Thanks to the miracle of technology, I’m able to have a blog, but sometimes that miracle can be a bit frustrating. My next stop on the Counterpoint Tactical System virtual tour (read about Pittsburgh, Atlanta, and Springfield) got lost before I could upload it. I’m traveling and didn’t have a backup drive. Oh well. I had to break out a standby post for this week because I’m still recreating the virtual tour blog. It was fun revisiting something I had written a while ago, and I updated it as my routines have changed.

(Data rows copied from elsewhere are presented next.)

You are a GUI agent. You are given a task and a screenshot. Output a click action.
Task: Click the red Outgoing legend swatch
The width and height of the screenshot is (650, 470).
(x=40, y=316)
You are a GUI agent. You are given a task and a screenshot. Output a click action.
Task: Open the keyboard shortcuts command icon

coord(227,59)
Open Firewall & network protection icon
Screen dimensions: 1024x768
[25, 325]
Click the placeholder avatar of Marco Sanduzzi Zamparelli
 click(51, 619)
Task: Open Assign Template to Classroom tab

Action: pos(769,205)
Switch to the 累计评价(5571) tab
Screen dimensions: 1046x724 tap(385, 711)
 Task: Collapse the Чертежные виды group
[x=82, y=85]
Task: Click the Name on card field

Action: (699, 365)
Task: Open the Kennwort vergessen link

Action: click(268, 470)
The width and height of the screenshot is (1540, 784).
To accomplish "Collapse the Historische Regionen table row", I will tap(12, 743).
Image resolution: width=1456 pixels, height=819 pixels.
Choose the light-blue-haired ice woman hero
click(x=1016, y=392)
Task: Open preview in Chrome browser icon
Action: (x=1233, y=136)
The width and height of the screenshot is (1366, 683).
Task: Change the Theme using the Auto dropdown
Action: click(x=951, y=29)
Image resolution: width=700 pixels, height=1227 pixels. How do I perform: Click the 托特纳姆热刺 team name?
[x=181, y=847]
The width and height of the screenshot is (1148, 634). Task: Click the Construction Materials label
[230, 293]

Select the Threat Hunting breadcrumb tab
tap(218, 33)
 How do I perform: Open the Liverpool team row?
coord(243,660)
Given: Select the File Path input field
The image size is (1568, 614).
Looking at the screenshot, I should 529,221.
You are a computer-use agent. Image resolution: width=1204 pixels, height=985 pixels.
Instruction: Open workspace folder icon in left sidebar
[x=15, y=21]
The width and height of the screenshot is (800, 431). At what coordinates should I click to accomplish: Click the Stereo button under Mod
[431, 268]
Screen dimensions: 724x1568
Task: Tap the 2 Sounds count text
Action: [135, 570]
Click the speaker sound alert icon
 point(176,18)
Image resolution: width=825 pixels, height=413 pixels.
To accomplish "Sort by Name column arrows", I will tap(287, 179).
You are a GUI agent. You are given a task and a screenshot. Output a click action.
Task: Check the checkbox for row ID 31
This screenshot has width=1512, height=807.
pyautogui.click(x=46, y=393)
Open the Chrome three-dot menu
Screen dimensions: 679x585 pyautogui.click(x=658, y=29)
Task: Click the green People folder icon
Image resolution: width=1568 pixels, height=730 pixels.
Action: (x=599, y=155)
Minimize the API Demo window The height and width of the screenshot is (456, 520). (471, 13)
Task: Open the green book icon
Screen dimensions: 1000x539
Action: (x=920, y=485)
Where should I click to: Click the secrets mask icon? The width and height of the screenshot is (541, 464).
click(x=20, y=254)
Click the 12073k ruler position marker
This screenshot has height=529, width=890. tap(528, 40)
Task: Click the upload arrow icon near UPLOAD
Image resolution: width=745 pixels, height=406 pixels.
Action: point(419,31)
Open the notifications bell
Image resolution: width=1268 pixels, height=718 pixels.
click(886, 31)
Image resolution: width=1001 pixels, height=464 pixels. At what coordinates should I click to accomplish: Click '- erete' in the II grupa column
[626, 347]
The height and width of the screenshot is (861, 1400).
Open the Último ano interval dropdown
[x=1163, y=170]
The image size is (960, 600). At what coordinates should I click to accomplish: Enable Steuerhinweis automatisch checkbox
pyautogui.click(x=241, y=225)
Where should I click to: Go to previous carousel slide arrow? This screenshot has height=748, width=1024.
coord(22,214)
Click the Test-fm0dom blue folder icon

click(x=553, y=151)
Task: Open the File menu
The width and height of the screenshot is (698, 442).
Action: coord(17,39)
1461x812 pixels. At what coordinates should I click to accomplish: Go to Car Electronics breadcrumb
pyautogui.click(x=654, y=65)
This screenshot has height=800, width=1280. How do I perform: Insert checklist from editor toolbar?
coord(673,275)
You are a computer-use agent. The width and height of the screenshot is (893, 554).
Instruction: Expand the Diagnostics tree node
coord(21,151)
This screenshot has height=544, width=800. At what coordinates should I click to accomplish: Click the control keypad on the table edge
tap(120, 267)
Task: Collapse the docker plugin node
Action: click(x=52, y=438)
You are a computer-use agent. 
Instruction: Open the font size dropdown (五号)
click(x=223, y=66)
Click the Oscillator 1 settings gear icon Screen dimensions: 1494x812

Recently, doctors have published research telling us to Stop Wasting Money on Vitamin and Mineral Supplements. I’m an engineer; so, I require interpretation of that opinion and those papers. Joe Rogan, Dr. Rhonda Patrick, and the Huffington Post disagreed with the article to varying degrees. CNN and USA Today were ambivalent. My doctor didn’t think that there was much use to supplementation but didn’t see the harm in it. This interests me because I take vitamins and I take supplements. It is a huge industry in the United States; the USA Today article makes the claim that it is a $28 billion dollar a year drain on Americans.
I believe that in life I should go to the experts when an opinion is needed. The opinions on this article come from doctors for and against. The question becomes, which set of doctors should I believe? The answer is none of them individually. What we should believe is the research methods. Results and facts are malleable. I’ve studied the scientific process enough to see that if someone has an expectation in mind before a study is done, the study can be shaped to produce the desired results and facts. Everyone knows this right? Good! The key to science is the process. Pay attention to what is done, how it is done, who does it, and, most importantly, is it REPEATABLE? In engineering, the word repeatable is what makes the test valid.
After looking into the process and who was involved in the studies, I’m leaning more towards disagreement with the article than agreement. This article from the National Institute of Health was the deciding factor for me. This quote sums up my thoughts about the studies:
Overall, the two randomised controlled trials provide evidence that there is little to no benefit from vitamin supplementation for reducing cardiovascular events in people who have previously experienced a heart attack. Nor that taking high-dose daily vitamins leads to cognitive benefits in a group of older men. These findings are in particular groups, so they may not be generalisable to other groups.
The studies may not be applicable to other groups of individuals, and since I’m not in either of those groups, this study is meaningless to me. This is not really all that surprising. I do supplement, and I do take vitamins. I was biased to believe that vitamin and supplementation are part of a healthy lifestyle before I even knew about this study. I take various vitamins and use certain supplements from Onnit. As part of a healthy lifestyle, supplementation can fill in the gaps.
But taking vitamins and supplements do not make a healthy diet. The best source and my first stop for vitamins is food. By eating vegetables and fruits, you get the majority of what your body needs. The human body has evolved to get most of its nutrients through food; so, the most bio-available nutrients are in food. Most of the nutrients in supplements is excreted through urine because they are not as readily absorbed as nutrients from food. Plus, if you eat foods high in the wrong kinds of fat, drink high fructose corn syrup, and full of chemicals, vitamins and supplementation will not make you healthy.
So far, I’ve not really said anything new about vitamins. I’ve also noticed that no one has mentioned anything about the placebo effect. We know that the placebo effect is real, and that it changes the perception of symptoms. Isn’t this applicable to vitamins as well? If I believe that taking a vitamin helps my health, doesn’t the good feeling I get when I take that pill count? I think it does. I think that we get a sense of satisfaction when we take steps to improve our health. So, if I ignore all the studies that show vitamins have a positive benefit to health, at the end of the day, I’m paying money for pills that makes me feel like I’m healthier. Is that a bad thing?